___ Provided entries

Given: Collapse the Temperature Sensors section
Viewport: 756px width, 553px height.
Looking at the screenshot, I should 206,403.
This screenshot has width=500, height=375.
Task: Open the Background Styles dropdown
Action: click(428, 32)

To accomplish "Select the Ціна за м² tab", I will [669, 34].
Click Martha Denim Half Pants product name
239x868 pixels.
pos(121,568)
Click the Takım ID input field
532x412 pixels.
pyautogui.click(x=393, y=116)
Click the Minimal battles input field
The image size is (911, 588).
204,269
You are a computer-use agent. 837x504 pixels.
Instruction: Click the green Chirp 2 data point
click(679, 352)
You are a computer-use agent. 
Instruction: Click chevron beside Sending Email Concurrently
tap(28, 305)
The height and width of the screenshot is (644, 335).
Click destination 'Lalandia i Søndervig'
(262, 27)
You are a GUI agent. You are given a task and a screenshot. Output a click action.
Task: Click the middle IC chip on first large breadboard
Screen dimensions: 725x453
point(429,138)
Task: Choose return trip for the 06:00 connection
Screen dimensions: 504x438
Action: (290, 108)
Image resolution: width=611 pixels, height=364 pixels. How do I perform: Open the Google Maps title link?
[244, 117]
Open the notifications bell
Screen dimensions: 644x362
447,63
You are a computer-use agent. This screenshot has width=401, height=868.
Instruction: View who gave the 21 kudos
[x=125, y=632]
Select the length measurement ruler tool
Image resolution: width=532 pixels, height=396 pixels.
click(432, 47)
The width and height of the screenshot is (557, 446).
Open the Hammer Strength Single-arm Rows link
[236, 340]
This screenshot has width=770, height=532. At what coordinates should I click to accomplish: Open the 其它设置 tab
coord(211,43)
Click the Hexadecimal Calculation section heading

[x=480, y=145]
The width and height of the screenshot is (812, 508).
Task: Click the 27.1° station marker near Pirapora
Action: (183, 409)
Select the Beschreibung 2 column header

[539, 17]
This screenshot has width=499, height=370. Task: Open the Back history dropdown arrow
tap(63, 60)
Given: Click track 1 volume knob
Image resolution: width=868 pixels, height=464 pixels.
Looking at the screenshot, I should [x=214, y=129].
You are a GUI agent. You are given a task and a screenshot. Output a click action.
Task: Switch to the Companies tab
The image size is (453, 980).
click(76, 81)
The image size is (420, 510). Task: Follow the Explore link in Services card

______

## The problem
Select all lines in the listing that include the word "computer".

## Solved exercise
You are a computer-use agent. 837x504 pixels.
You are a computer-use agent. 
You are a computer-use agent. This screenshot has width=401, height=868.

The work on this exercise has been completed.